Yes, Sir, except that I cannot agree that this notice was based on different grounds.

As the hon. Member for Huntingdon (Mr. Renton) has laryngitis and can scarcely speak, may I ask the Minister whether he is aware that the county agricultural executive made no complaint about Mr. Cooper's farming methods to his Department until my hon. Friend complained to the agricultural executive committee in Cambridgeshire, and will he take great pains to ensure that no injustice is done in this case?

I have made inquiries and my information is that the real cause for the notice was made transparently clear to Mr. Cooper in discussions with the county agricultural executive committee.

Milk (Transport Delays)


asked the Minister of Agriculture whether, in view of the thousands of gallons of milk for which payment was refused to the farm dairies throughout the country during the recent hot weather spell, due to delay in transport and long hours standing in the sun after leaving the farm dairies, before delivery, he will take steps to ensure that the transport during hot weather spells is expedited and that farmers are not rendered liable for the loss, which in most cases cannot be attributed to their negligence or lack of efficiency on the farms.

Although the hot weather spell coincided with the peak of milk production there is no evidence that delay in transport was the primary cause of the souring of such milk as was rejected. Special arrangements to expedite transport are therefore unnecessary.

Is the right hon. Gentleman aware that much of the milk which has been examined was perfectly good when it left the farm dairies, and will he look into the question of transport, because no milk will keep in. churns if it is exposed to the sun for hours?

I have no information to that effect. As a matter of fact, investigations have shown that milk which is satistorily produced and handled at the start will show little change in keeping quality even if the churns are exposed to the sun for several hours. On the contrary, unsatisfactory milk will sour rapidly in such conditions.

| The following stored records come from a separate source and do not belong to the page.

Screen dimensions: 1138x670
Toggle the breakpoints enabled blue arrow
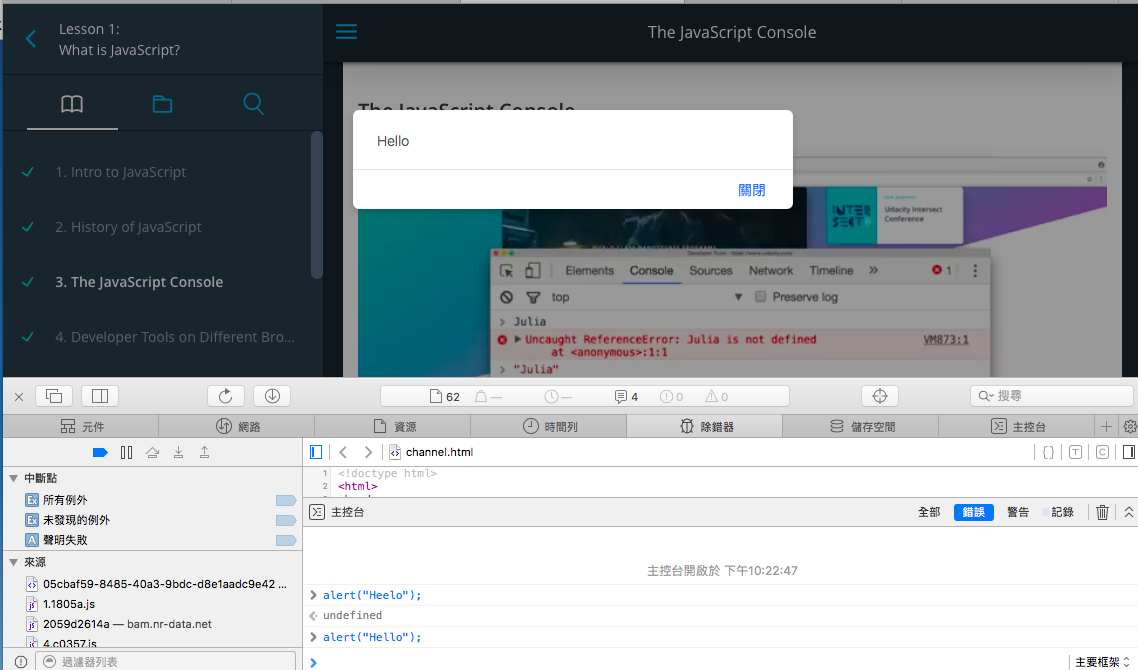click(x=100, y=453)
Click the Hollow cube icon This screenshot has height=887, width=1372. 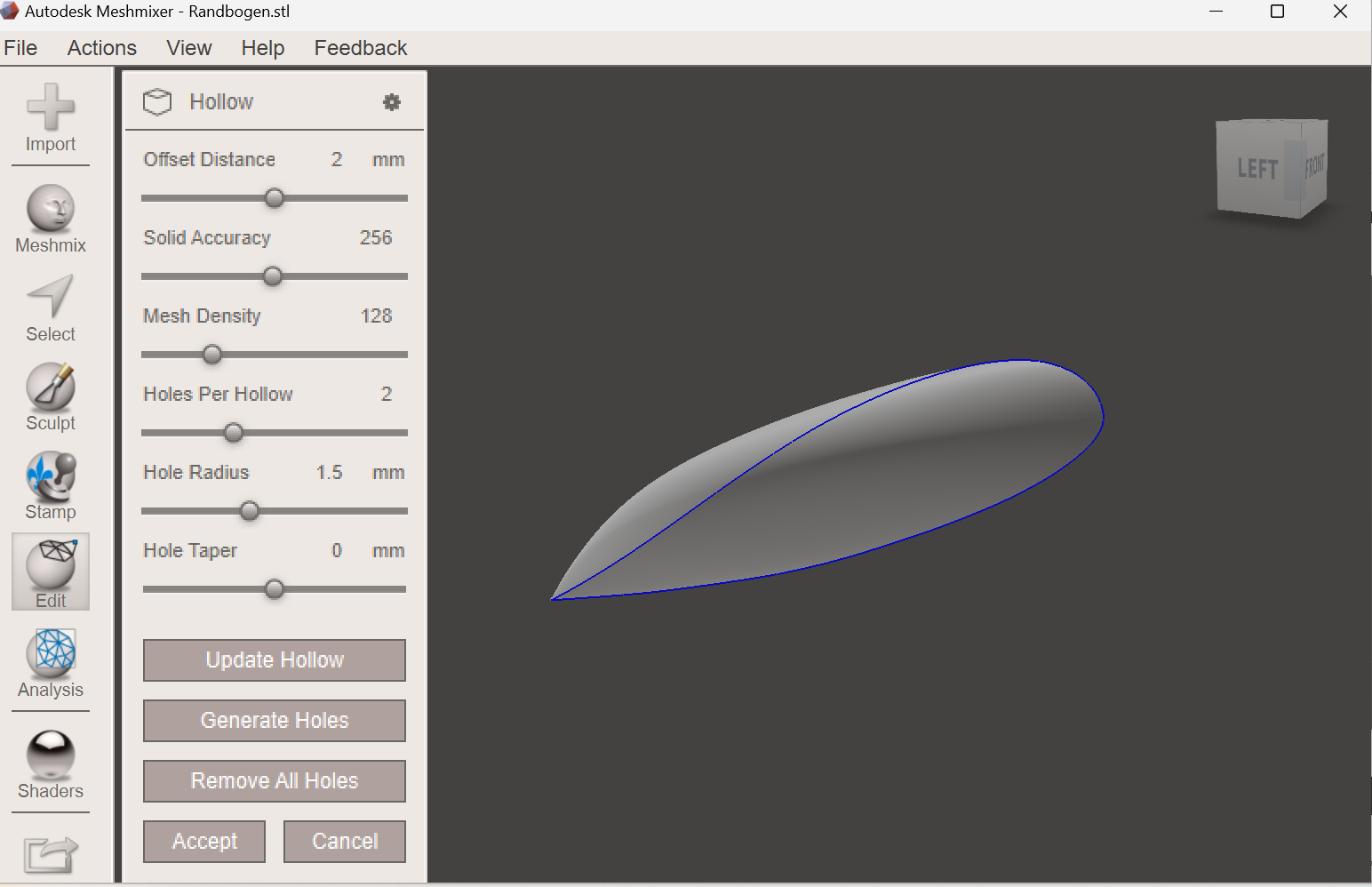pos(157,101)
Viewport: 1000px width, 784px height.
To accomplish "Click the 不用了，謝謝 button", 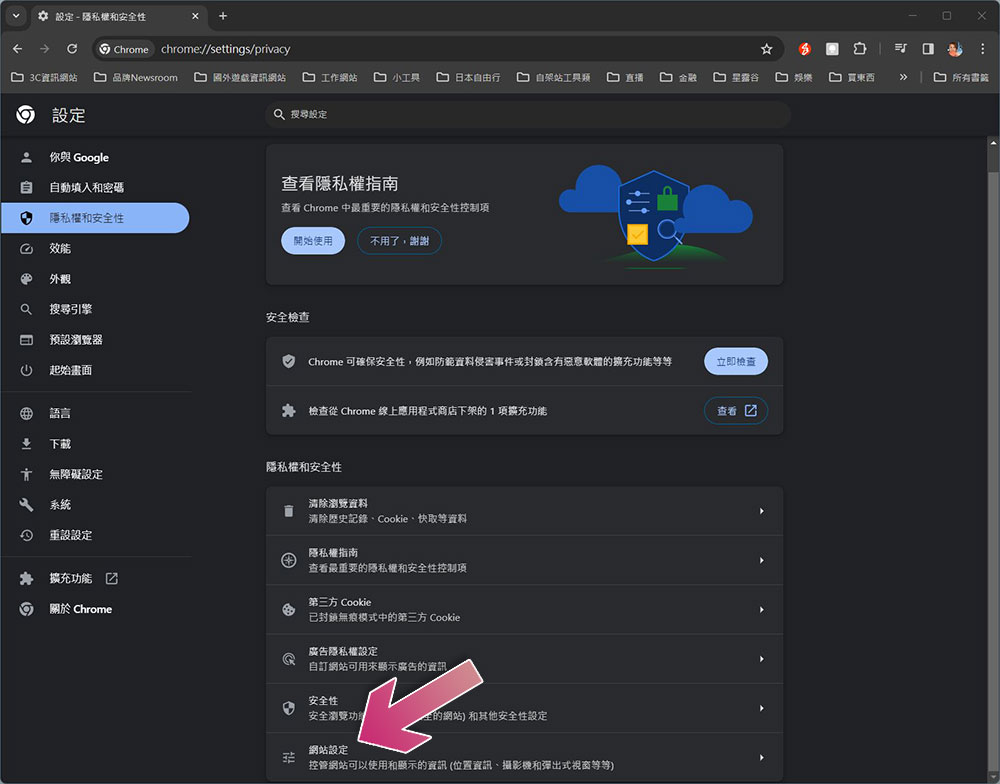I will 399,241.
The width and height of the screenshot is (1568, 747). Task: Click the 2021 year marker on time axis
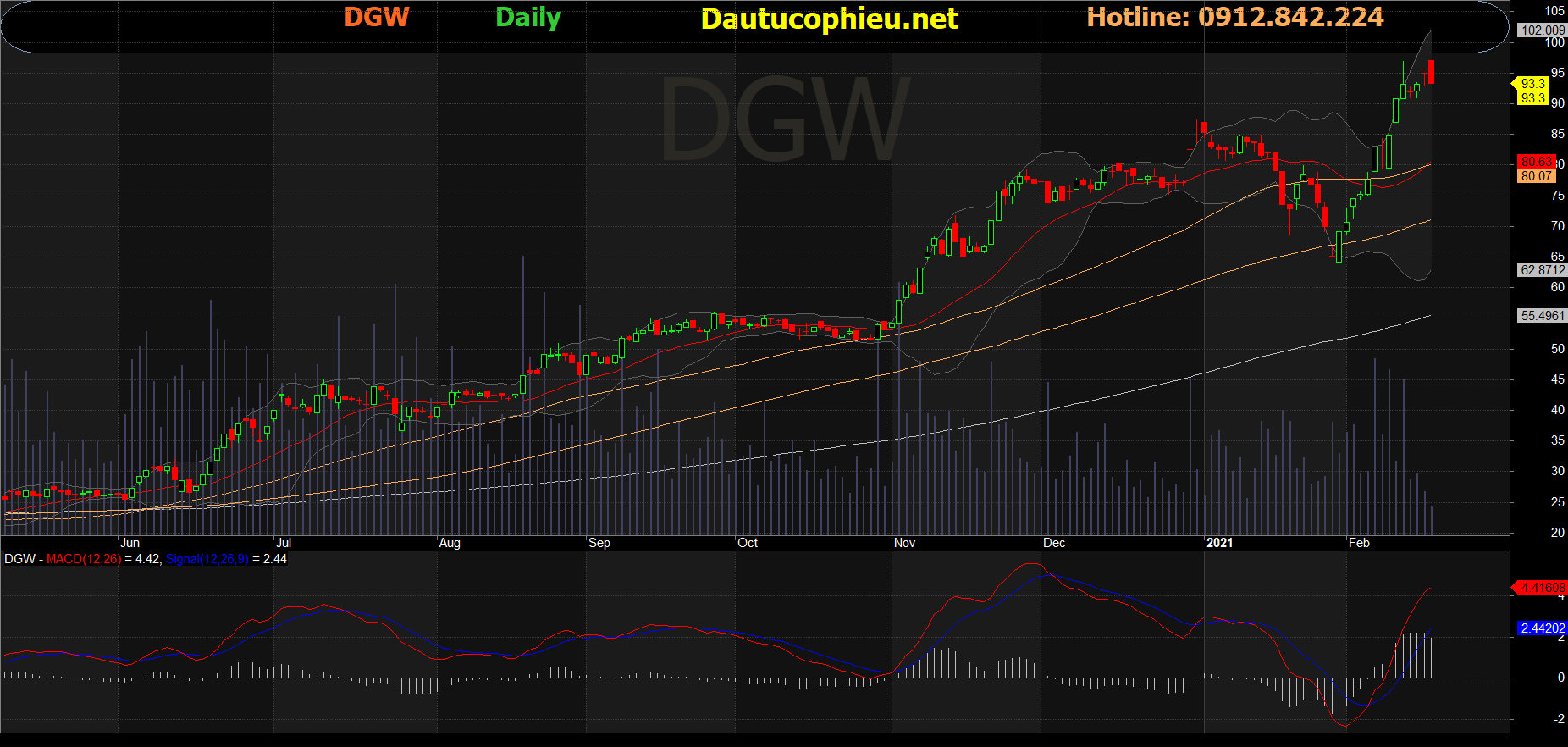1219,543
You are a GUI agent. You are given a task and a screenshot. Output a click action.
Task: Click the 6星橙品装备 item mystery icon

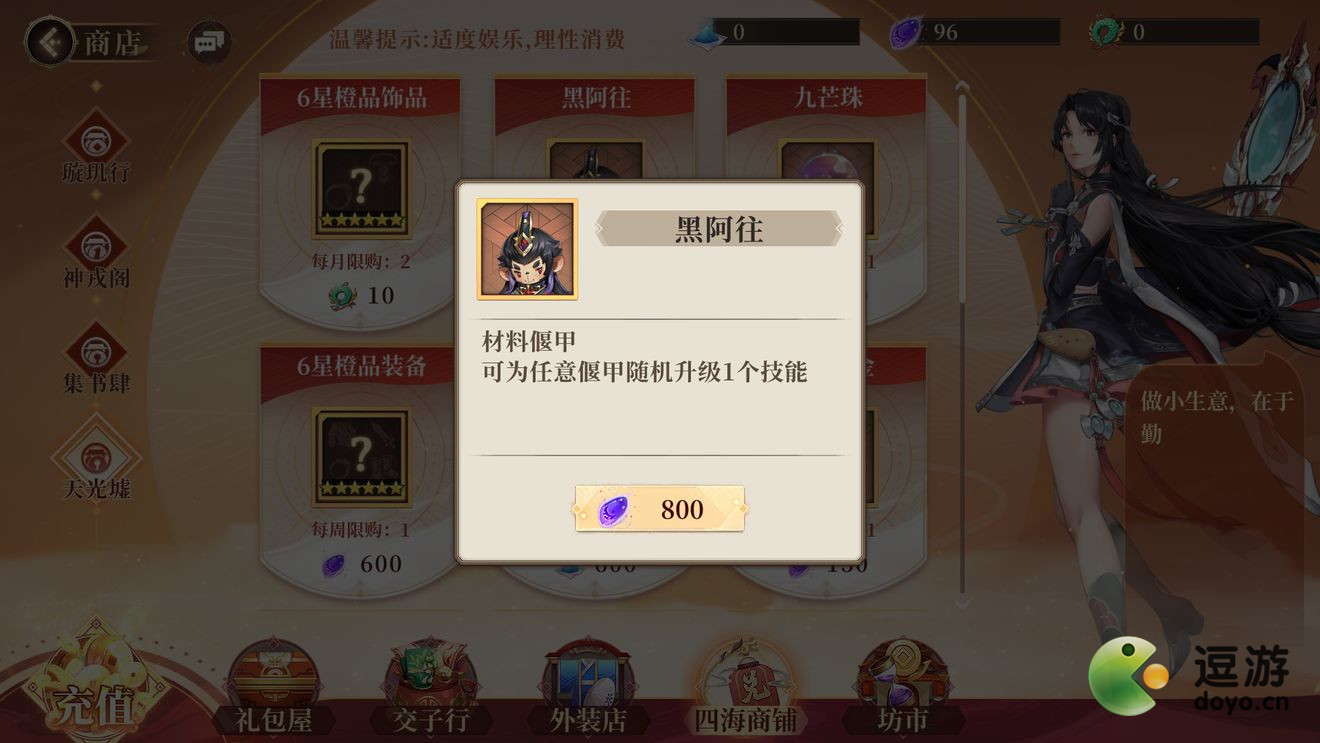[x=361, y=456]
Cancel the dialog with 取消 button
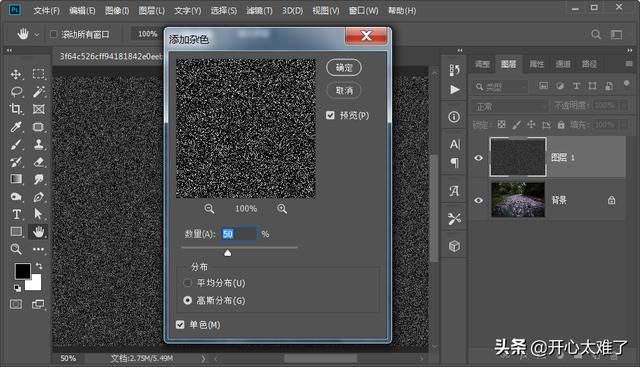Screen dimensions: 640x367 point(344,91)
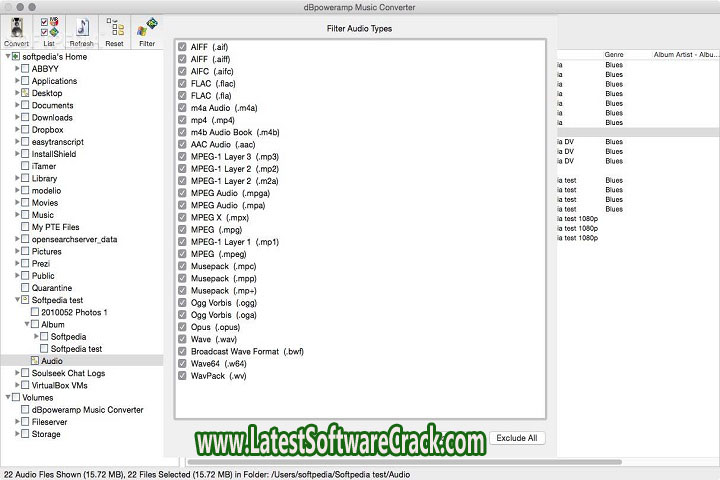The width and height of the screenshot is (720, 480).
Task: Click the Album Artist column header
Action: pos(684,54)
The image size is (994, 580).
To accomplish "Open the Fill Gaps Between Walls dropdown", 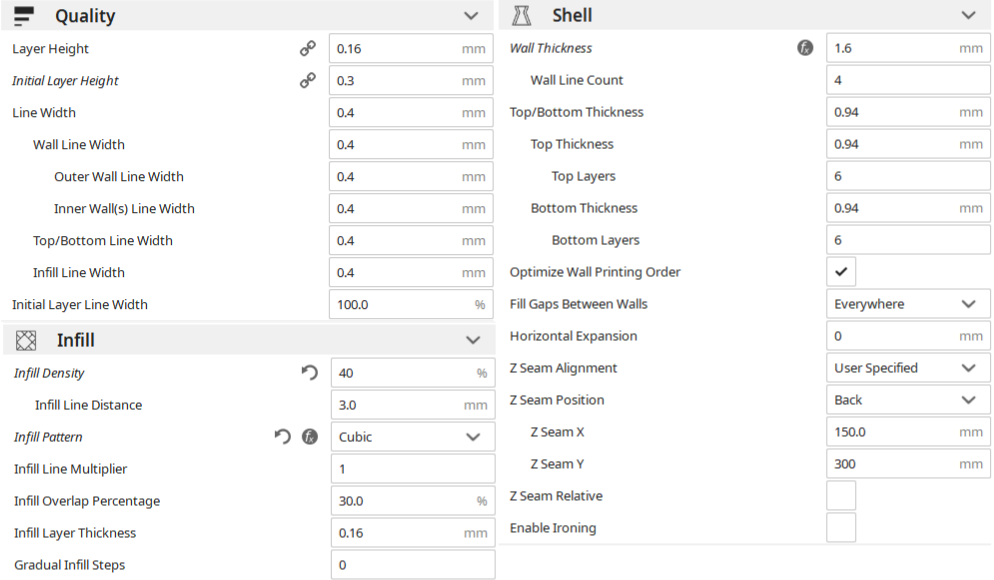I will point(908,304).
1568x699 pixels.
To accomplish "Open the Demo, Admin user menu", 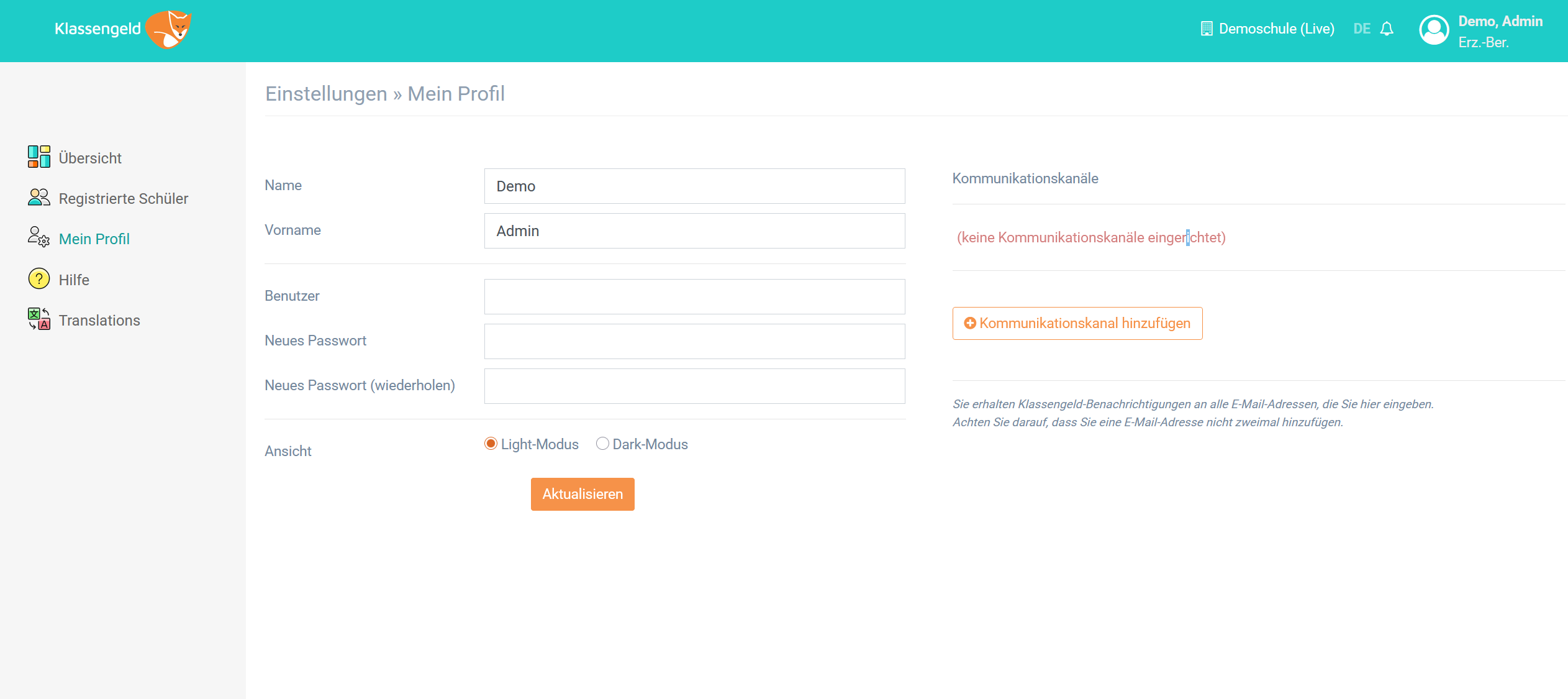I will coord(1500,22).
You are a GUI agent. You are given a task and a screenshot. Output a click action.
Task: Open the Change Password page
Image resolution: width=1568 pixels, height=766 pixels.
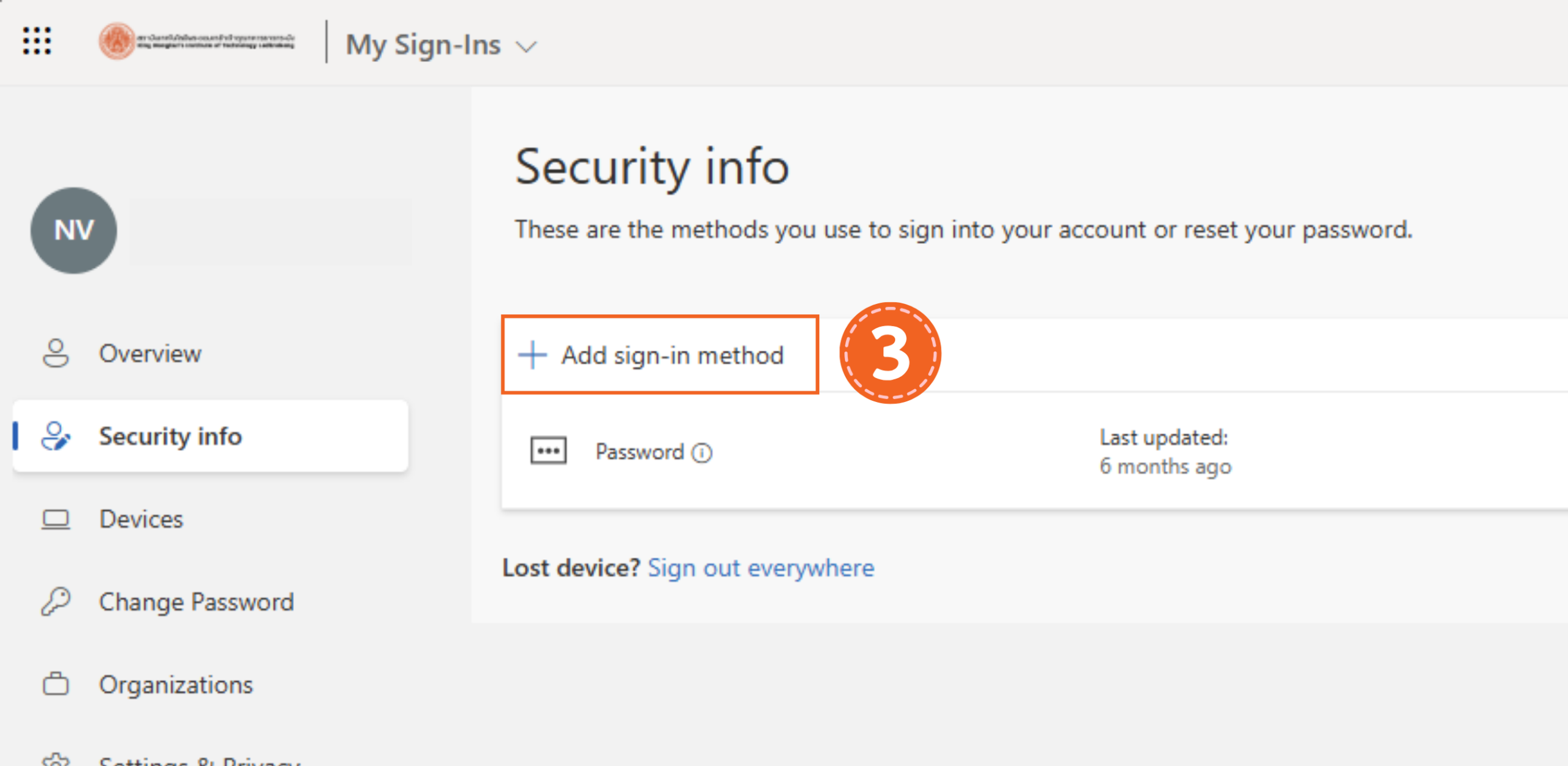[197, 602]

Would the right hon. Gentleman have a word with me afterwards. This is a very important matter.

Usa Tractor Tyres


asked the Minister of Agriculture the dates on which orders were first placed in the U.S.A. for tractor tyres, and the number of tyres which have been ordered.

I assume the hon. and gallant Member refers to tractor tyres imported under licence since importation by individual manufacturers was resumed on 1st June, 1946. The first licence for the import of tractor tyres from U.S. was issued in August, 1946, and the total number of tyres covered by this and subsequent licences is 7.575.

Requisitioned Commons


asked the Minister of Agriculture when it is proposed to hand back to the commonholders those commons which were requisitioned by the W.A.E.Cs. during the war.

In the present serious food situation I can make no promise, but I will give the matter sympathetic consideration as soon as the position eases.

May I ask the Minister whether, when the time comes to hand back these commons to the common-holders, he will take the necessary steps to see that the common landlords look after their commons and keep them in food production and not let them revert to the state which they were in previously?

Farm Visit (Departmental Officials)


asked the Minister of Agriculture if he is aware that 11 employees of 'his Department visited a farm belonging to Mr. B. S. White, the chairman of the West Midland Liberal Federation, on a particular day; and what was the purpose of the visit.

I presume that my hon. Friend refers to the report in a local newspaper of a statement by Mr. White to the effect that II officials of my Department visited his farm on a particular day. From information Mr. White has since supplied it appears that the correct number is two: one was a veterinary officer paying his annual visit, the other was an officer who called to advise on the economic use of tractor oil.

Is the Minister aware that this statement was made partly as an attack on the Civil Service, that the headline of the paper read: "Eleven officials to check farm," and is it not clear from the Minister's answer that nine-elevenths of this type of propaganda must be discounted as wild exaggeration?